Joy of Weaving
Frid Branham
was born in Spain and lives in Brooklyn New York. She is an artist and architect. Her work spans multidisciplinary forms including sculpture, installation, fiber art and 2-D media.
Her multidisciplinary, analytical and research-based background and the (everyday) materials generate the processes and results of her work. She enjoys working on a full-body spatial scale and in public spaces, drawing inspiration from her surroundings. She examines the conventions and history of everyday life and daily routines, using the signs and traces that bear witness to the changes in our natural and built environment. This is also reflected in her work in multiples, which arises f.i. from crocheting, knitting and weaving, but also appears in her drawings. She has exhibited at, among others, the Ely Center of Contemporary Art, CT, the CAS Arts Center, NY, the Attleboro Arts Museum, MA and many others.
Kathie Halfin
is a New York-based interdisciplinary artist working in textile, installation and performance art.
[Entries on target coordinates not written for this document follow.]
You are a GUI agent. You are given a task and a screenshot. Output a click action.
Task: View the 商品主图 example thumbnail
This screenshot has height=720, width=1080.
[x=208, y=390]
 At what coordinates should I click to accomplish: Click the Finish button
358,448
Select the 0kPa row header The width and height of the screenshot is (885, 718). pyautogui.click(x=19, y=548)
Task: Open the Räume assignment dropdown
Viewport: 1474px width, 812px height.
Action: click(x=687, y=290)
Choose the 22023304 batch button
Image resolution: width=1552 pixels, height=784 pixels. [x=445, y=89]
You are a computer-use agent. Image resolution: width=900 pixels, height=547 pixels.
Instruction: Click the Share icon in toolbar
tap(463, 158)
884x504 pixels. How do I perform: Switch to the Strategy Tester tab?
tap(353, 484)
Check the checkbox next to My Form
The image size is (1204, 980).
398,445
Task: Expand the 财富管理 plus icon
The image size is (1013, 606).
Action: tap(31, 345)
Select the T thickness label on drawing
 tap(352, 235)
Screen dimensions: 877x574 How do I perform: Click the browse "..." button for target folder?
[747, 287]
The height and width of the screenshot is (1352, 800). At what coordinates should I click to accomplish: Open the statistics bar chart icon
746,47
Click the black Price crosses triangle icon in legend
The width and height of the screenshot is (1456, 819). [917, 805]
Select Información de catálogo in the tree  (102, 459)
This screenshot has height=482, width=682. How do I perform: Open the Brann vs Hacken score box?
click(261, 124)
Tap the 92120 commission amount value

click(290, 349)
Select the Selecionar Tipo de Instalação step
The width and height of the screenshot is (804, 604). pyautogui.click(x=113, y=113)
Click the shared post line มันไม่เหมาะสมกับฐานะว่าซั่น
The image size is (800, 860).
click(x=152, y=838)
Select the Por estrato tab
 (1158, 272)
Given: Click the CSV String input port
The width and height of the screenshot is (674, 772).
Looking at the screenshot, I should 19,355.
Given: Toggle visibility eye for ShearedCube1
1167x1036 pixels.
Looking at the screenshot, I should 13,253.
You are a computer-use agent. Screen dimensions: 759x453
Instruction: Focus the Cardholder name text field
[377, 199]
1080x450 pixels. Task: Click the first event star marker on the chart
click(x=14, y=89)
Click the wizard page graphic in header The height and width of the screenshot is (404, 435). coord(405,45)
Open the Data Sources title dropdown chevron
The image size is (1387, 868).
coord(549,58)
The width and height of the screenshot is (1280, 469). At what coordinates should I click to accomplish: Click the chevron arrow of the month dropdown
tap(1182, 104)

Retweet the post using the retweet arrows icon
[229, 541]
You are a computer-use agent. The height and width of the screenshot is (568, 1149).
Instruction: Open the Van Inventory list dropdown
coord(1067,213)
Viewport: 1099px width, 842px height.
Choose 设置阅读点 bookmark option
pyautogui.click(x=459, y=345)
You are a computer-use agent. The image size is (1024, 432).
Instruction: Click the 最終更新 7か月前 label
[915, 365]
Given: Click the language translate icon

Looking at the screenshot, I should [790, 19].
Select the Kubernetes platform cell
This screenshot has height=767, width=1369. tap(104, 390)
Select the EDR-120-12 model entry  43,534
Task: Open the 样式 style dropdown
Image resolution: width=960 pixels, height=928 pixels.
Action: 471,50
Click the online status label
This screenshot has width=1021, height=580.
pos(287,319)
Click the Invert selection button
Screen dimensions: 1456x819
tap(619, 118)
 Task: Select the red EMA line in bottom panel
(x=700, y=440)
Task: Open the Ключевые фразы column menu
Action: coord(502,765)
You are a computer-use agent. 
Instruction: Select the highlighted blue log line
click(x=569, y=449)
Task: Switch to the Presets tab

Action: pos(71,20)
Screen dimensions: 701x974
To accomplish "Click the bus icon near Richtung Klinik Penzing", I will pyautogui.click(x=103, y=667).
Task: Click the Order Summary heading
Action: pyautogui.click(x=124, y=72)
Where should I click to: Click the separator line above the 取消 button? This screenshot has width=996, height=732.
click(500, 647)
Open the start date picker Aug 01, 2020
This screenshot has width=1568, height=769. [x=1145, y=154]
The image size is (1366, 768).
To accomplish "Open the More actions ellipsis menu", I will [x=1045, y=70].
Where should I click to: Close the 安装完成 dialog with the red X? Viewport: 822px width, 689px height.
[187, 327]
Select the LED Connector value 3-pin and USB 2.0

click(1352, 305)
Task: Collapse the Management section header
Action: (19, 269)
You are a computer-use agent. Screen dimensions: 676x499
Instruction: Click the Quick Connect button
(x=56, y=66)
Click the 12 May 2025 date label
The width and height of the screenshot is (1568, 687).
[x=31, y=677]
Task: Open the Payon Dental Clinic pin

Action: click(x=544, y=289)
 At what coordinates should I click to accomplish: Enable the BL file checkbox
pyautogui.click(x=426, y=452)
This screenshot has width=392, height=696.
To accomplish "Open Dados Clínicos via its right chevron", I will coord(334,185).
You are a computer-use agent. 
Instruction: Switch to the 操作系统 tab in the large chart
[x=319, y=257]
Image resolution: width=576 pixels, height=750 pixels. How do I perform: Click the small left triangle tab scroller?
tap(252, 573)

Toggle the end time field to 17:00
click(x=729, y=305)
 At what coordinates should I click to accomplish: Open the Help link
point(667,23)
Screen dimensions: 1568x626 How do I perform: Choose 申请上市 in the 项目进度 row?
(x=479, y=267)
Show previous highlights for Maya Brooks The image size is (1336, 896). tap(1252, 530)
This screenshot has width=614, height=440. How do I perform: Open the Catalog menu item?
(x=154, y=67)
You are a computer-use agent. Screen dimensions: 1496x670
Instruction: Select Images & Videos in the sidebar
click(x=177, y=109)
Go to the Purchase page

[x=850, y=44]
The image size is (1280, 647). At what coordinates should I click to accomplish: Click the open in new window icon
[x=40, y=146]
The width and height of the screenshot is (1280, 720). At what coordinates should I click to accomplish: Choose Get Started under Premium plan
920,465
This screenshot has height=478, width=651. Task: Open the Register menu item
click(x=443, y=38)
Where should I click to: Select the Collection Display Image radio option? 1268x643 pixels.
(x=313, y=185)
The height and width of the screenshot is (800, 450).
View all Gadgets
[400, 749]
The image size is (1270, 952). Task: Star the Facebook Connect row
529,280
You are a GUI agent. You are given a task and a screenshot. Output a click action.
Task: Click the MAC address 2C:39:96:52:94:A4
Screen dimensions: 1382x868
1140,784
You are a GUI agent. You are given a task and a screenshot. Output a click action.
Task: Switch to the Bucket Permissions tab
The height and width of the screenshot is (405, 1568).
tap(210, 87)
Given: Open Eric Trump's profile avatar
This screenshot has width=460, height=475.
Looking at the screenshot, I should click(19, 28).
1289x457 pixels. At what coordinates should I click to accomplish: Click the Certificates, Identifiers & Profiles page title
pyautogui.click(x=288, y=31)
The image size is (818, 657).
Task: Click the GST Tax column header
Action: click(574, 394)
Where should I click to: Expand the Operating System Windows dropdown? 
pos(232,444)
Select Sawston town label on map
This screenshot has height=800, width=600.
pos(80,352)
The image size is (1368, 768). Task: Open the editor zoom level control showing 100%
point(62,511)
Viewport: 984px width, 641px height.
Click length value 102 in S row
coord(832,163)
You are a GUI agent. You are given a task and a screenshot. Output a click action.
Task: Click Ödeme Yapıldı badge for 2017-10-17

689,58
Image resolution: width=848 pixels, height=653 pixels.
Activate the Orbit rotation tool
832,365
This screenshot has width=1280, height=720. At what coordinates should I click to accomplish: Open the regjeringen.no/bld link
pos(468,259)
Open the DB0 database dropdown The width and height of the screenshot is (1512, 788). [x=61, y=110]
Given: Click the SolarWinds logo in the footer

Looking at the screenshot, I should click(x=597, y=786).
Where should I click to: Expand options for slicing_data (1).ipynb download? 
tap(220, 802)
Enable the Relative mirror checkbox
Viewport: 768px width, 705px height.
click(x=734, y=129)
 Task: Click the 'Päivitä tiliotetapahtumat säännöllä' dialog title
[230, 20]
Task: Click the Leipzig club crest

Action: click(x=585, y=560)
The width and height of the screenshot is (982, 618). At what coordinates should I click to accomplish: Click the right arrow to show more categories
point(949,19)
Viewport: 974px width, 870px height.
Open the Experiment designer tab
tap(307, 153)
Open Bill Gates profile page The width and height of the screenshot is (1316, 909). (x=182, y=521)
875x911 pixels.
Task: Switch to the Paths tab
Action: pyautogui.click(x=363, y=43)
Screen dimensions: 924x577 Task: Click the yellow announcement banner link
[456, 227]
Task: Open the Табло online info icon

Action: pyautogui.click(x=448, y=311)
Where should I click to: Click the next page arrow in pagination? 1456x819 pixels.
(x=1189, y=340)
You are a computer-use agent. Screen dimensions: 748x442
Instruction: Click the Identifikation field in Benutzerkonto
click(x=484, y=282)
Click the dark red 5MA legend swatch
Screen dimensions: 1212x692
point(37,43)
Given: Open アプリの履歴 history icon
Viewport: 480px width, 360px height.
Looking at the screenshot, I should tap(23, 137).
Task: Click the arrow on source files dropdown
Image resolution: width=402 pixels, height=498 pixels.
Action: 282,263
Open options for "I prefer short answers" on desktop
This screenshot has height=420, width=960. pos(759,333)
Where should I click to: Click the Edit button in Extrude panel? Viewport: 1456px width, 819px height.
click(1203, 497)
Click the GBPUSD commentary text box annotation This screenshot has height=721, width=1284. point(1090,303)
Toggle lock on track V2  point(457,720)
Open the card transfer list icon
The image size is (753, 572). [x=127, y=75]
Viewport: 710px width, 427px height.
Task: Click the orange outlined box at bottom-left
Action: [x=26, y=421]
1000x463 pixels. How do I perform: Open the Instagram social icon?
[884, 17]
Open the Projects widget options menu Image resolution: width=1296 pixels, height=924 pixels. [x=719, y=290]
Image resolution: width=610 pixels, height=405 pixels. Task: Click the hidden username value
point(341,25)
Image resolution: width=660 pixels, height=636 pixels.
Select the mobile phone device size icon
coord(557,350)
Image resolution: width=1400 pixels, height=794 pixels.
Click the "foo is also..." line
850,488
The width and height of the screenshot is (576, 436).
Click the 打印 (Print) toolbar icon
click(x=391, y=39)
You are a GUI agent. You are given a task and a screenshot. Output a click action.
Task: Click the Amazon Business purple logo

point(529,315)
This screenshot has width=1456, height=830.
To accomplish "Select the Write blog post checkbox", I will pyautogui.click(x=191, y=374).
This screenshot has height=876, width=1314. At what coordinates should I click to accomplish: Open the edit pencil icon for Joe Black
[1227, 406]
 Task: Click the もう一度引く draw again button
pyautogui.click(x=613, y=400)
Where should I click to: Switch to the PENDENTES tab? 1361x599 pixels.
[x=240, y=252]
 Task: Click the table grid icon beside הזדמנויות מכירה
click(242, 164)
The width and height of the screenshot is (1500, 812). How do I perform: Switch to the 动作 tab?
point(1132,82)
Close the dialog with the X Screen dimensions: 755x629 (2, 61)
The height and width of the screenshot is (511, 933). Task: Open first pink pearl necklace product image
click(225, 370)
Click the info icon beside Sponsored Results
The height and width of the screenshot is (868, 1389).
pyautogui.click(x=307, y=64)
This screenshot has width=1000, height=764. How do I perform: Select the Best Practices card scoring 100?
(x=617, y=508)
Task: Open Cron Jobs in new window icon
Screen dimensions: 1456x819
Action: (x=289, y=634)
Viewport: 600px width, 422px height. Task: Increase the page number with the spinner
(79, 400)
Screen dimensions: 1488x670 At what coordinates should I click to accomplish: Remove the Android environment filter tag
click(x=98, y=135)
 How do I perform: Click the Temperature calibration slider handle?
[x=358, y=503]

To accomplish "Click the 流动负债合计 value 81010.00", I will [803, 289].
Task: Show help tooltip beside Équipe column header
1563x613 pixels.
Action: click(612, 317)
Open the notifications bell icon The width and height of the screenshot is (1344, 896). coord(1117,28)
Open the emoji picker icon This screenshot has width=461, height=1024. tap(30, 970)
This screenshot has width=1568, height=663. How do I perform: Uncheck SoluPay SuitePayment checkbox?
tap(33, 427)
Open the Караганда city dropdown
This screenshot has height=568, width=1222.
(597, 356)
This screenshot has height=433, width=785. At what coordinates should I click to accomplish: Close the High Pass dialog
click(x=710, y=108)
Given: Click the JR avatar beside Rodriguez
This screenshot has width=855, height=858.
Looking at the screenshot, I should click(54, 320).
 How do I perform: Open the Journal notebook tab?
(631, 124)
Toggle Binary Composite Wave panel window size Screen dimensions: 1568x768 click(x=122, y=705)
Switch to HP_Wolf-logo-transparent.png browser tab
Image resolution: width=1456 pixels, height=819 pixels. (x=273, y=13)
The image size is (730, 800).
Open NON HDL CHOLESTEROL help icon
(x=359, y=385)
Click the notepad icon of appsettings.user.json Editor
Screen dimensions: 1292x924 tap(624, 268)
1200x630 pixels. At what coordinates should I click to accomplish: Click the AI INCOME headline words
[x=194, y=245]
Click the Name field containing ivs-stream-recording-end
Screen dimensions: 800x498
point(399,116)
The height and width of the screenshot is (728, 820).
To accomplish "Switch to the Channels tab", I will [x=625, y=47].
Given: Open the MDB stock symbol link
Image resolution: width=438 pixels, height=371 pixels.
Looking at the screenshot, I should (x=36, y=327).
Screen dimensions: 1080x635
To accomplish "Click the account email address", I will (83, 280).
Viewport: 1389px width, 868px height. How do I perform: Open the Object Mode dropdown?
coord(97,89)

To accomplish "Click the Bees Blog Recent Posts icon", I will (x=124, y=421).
Her work involves labor intensive physical processes and reflects on complex multilingual and multicultural aspects of identity. An Israeli born in Crimea, Ukraine living in Brooklyn, she explores family history, cross-cultural mythologies and rituals, language patterns and woven messages. Exploring hand weaving as a manifestation of sustained slow labor and its importance in today's fast-paced world, the creation of her weavings is a form of ritual and devotional action. Halfin has presented her projects and appeared in solo and group exhibitions at EFA Project Space, NY, Grace Exhibition Space, NY, Ely Center Of Contemporary Art, CT, Bronx Museum AIM Biennial, NY, the A.I.R. Gallery, Brooklyn, NY, and many others
Doro Seror
As a multidisciplinary artist, Doro Seror works internationally in the field of interactive (textile) installations, objects, staging, performance, directing, dance and much more. She studied fine arts at the Academy of Fine Arts in Munich and was trained in dance and body therapy. The topoi of her artistic work are sustainability and recycling of materials, including her own art,
so that it is subject to a constant process of renewal.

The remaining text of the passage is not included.